The principles that hold
Ari on defining luxury, serving guests and lessons for building
“You can’t choose your guests. Maybe 25 per cent of your guests come because they feel what you’re doing. The rest just want a hotel in a good location. That’s okay. If we’re lucky, we get to convert a few into fans.”
“A great hospitality experience is composed of three things: Rarity, discovery and a good night’s sleep. True luxury today is finding places or experiences that are truly rare and distinctive. That in turn creates an amazing sense of discovery, which can be super-uplifting and energising. But, when you boil it down, that most mundane thing of ‘hey, you got a good night’s sleep’ is important. It’s the baseline to pass as a hotelier before you do anything else.”
“I try not to regret anything. When I reflect sometimes, I think I just went into things head first – and with naiveté and youth came some great things, but also some things that I wish I’d asked harder questions about. But I try to give myself grace here.”
“If you want to do it and you believe in it, get on and do it. The hardest thing is being able to not be afraid of doing it. There are investors and believers out in the world, ready to help.

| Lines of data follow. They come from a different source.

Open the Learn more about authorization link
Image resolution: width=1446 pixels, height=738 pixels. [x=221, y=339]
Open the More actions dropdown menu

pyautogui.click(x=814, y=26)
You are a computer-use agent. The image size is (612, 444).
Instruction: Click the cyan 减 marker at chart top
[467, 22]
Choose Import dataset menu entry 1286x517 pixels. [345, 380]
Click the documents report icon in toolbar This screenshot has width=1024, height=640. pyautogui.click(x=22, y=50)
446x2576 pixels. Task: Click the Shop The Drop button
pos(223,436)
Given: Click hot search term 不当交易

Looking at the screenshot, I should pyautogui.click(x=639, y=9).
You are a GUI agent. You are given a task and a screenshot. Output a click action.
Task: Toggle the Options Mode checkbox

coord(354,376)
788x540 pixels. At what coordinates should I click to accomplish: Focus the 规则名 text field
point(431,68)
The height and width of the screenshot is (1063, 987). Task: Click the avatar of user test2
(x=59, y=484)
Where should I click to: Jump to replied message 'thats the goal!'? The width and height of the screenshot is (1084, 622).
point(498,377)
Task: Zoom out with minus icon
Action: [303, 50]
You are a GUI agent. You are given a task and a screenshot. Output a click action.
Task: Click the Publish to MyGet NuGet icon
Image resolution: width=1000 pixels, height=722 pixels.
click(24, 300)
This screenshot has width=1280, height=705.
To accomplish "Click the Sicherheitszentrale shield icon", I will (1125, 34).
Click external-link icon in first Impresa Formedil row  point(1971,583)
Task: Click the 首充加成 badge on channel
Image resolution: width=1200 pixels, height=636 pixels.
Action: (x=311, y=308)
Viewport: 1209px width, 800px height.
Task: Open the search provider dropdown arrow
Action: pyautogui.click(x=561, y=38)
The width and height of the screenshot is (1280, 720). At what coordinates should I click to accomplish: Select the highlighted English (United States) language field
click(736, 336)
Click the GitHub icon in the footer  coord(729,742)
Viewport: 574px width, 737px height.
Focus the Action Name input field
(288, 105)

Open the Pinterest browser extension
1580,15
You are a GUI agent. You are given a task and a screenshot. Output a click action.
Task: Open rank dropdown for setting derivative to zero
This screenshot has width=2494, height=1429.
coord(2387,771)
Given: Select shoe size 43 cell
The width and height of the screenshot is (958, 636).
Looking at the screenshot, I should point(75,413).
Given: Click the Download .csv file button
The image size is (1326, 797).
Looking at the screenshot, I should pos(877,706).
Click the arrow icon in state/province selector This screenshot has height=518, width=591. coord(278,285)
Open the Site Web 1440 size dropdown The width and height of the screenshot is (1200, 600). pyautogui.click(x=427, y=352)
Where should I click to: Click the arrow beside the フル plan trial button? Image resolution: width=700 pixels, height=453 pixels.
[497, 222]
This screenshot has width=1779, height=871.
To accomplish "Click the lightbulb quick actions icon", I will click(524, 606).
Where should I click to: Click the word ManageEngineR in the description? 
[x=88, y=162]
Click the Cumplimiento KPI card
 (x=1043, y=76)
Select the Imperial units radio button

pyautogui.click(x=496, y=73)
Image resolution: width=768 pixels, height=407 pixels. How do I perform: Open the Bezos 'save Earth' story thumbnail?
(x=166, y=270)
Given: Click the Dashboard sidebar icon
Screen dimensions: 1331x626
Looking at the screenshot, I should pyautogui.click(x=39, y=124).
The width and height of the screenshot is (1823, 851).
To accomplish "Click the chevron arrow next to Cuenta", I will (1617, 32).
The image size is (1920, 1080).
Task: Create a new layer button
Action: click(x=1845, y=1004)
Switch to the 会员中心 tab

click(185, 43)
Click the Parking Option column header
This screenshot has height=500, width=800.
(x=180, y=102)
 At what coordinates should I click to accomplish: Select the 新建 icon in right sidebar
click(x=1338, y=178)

To paraphrase Teddy Roosevelt’s Man in the arena speech, if you want to have a chance, you have to be in the arena. You can’t be sitting on the sidelines.”
In the margins: Ari recommends
An object: “Any small found antique that you can put on your desk and feel a connection to the past. Also, ASH’s body care collection is pretty great.”
A concept: “Fictional history. Every hotel should feel like it’s lived many lives, even if its brand new.”
A place: “Il Convento di Santa Maria di Costantinopoli in Salento, Italy”
A cultural cue: “David Lynch meets Wes Anderson – but less twee, with more tension.”
A habit: “120 Google Maps lists. Those lists are going to be my legacy.”